EXERCISE DIRECTIONS — Could you repeat exactly the lines from the one containing "This screenshot has height=892, width=1372." through the last line of the records, with no pictures?

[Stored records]
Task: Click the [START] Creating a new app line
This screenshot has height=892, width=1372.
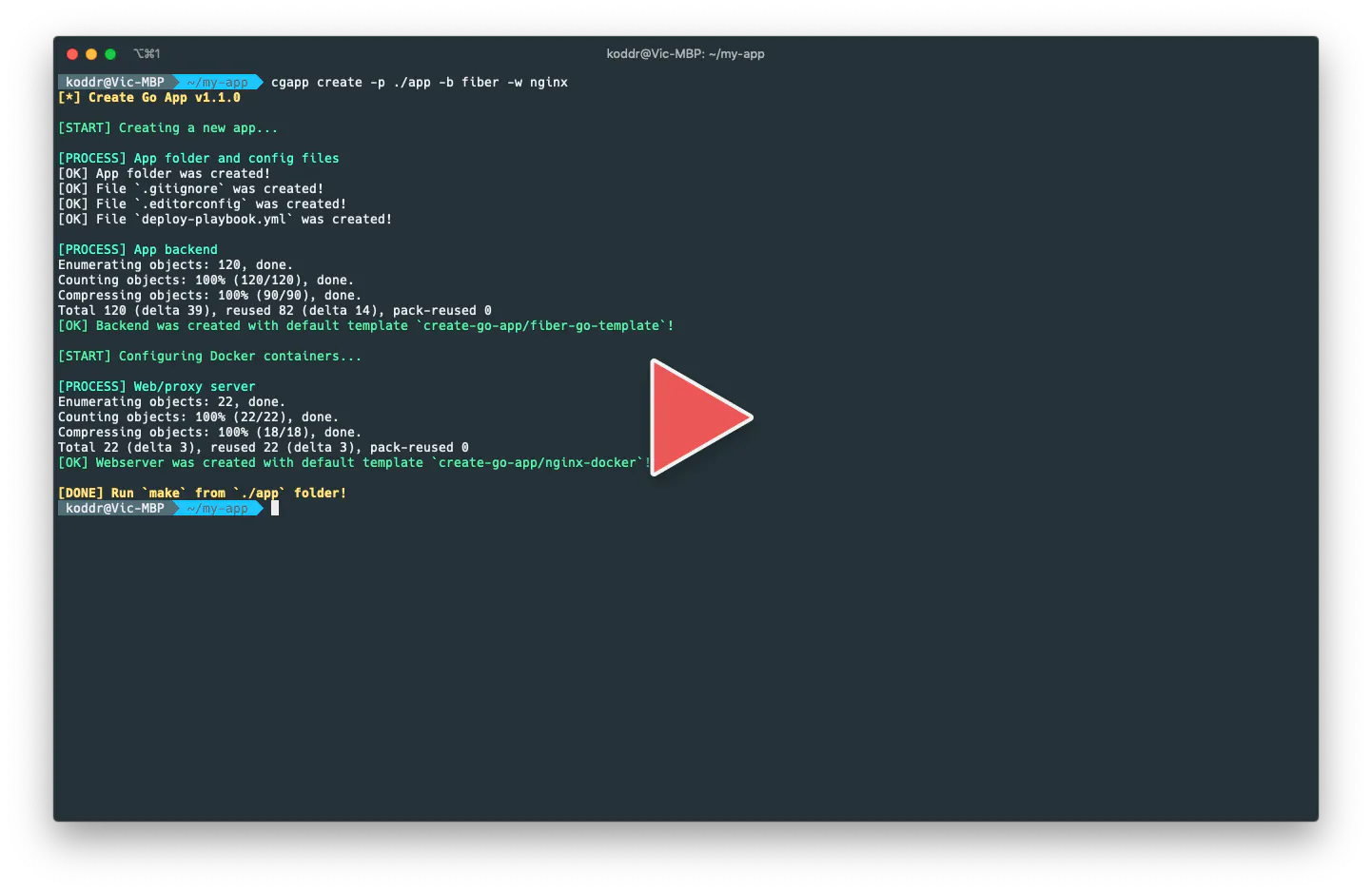Action: pyautogui.click(x=168, y=128)
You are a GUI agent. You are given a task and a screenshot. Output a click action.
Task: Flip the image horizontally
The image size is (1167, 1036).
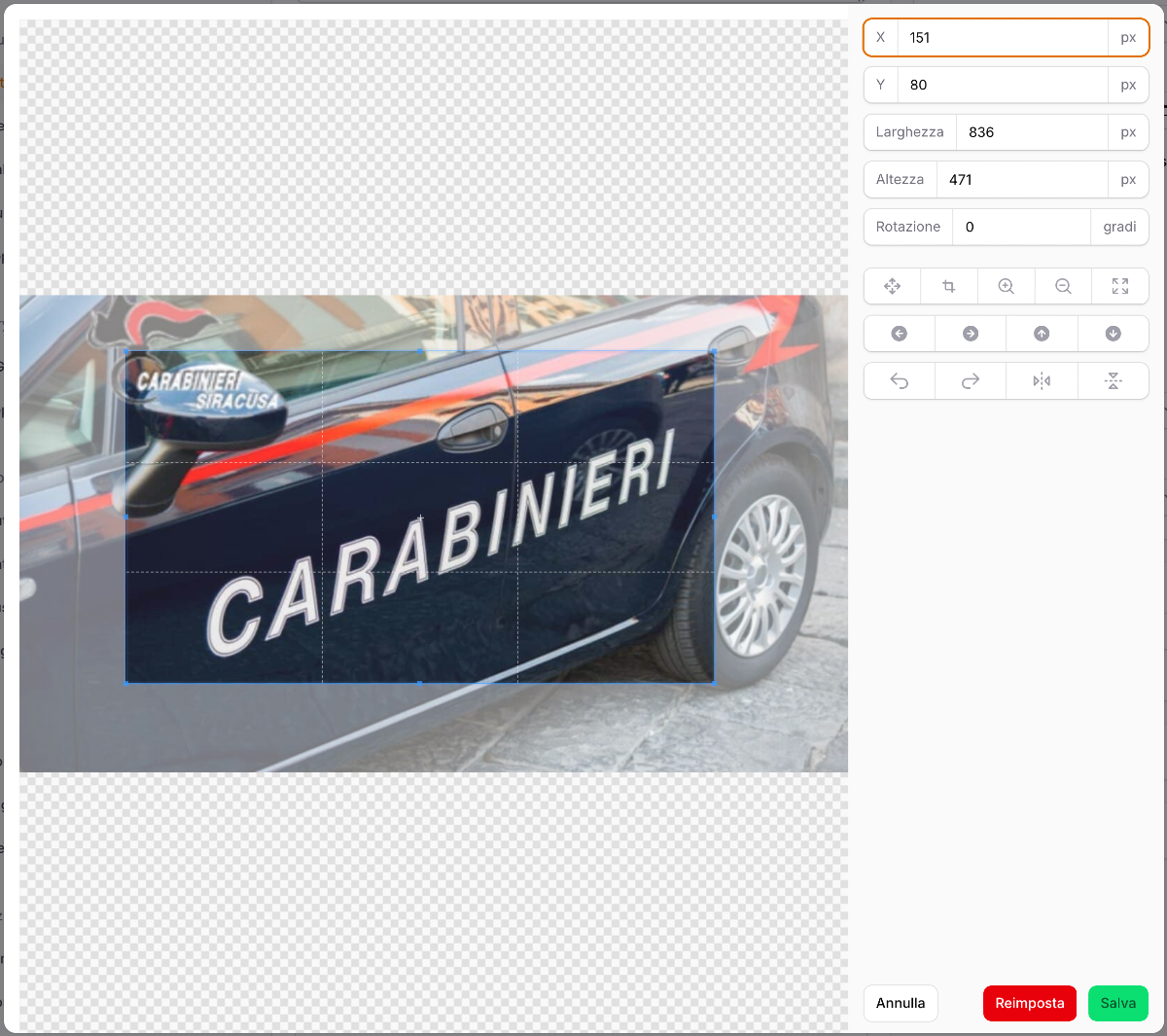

SOLUTION TO THIS PROBLEM —
This screenshot has height=892, width=1372.
Action: pyautogui.click(x=168, y=128)
You are a GUI agent. You are given a task and a screenshot. Output a click action.
Task: Flip the image horizontally
The image size is (1167, 1036).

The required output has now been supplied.